BEGIN Record excerpts
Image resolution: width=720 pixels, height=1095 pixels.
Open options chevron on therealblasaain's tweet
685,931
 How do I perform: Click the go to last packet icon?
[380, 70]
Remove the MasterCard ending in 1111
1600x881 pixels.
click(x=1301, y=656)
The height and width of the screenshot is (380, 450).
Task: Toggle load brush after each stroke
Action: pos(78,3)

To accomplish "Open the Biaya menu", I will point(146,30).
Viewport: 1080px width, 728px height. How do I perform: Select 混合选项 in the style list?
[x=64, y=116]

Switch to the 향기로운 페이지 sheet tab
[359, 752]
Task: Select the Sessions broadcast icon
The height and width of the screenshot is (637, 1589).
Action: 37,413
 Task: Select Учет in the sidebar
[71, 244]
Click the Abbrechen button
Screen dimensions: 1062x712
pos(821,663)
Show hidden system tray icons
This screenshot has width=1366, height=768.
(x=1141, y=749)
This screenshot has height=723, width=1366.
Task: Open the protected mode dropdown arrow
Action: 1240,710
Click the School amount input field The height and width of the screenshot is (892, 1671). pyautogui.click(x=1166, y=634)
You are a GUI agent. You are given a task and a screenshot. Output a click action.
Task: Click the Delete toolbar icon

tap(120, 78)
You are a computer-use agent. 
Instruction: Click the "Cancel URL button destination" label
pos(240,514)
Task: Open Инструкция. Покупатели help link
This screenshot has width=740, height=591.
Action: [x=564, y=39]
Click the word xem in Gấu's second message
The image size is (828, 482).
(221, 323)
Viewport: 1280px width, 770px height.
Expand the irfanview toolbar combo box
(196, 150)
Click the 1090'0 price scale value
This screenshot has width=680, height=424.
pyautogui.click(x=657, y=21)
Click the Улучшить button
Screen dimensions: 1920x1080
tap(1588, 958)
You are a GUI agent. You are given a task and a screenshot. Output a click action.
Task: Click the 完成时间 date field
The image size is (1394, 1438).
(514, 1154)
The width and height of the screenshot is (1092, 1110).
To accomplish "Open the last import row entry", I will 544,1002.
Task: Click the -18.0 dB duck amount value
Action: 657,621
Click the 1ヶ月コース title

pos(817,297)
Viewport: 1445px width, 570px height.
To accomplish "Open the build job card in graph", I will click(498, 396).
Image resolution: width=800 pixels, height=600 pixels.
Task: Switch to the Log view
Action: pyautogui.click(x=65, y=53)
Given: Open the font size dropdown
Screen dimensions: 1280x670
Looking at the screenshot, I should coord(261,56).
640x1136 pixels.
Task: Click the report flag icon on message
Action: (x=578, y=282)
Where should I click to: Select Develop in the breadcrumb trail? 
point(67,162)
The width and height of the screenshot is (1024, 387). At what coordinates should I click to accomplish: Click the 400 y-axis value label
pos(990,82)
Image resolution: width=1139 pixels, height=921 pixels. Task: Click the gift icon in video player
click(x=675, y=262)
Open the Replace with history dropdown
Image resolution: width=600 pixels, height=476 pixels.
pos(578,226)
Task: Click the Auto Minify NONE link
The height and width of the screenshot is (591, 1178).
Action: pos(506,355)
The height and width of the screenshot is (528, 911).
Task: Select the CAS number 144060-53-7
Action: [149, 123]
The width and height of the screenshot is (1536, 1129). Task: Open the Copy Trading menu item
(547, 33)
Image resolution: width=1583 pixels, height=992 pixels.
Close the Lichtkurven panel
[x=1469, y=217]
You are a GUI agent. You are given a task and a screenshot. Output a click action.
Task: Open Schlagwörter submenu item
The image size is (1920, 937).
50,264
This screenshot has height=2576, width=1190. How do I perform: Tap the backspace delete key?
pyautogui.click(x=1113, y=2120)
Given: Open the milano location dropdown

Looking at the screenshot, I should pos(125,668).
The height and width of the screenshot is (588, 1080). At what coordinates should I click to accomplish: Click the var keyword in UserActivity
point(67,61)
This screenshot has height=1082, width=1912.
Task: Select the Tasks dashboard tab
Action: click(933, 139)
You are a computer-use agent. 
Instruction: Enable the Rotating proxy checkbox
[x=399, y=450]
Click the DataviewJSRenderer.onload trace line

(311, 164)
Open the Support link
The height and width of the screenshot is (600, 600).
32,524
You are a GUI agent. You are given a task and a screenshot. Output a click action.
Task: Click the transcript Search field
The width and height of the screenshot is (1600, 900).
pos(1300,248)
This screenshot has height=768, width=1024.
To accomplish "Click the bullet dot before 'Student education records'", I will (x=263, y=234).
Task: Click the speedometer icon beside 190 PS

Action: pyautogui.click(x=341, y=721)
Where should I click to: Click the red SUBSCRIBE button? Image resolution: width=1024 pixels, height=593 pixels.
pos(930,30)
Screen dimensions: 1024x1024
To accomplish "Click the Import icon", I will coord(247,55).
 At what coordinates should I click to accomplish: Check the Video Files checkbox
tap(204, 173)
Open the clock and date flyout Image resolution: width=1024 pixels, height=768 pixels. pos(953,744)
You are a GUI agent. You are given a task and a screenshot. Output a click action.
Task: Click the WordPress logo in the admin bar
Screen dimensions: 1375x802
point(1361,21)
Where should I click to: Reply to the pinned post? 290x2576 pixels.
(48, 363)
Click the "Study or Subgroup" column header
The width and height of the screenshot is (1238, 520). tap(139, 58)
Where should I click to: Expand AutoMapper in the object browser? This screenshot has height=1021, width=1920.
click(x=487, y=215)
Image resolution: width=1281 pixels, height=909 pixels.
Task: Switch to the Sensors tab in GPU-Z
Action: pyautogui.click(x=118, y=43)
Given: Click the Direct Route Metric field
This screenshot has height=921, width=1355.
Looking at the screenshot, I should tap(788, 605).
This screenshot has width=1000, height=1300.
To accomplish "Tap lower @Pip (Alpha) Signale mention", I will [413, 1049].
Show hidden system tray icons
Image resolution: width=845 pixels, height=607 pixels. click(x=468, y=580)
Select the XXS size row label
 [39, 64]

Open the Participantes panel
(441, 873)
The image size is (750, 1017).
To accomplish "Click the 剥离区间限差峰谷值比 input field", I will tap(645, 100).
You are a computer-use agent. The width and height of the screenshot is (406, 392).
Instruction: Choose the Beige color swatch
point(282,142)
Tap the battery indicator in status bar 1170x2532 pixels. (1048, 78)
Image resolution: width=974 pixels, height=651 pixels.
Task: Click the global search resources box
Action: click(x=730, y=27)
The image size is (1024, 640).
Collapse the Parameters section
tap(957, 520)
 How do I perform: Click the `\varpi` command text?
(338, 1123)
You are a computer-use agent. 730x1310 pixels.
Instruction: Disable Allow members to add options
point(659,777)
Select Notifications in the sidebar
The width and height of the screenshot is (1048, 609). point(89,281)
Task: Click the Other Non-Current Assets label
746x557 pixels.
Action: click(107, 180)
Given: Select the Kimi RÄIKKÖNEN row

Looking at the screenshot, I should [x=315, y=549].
END Record excerpts
In how many lines of the records does the word "date" occur? Reply with the number only.

2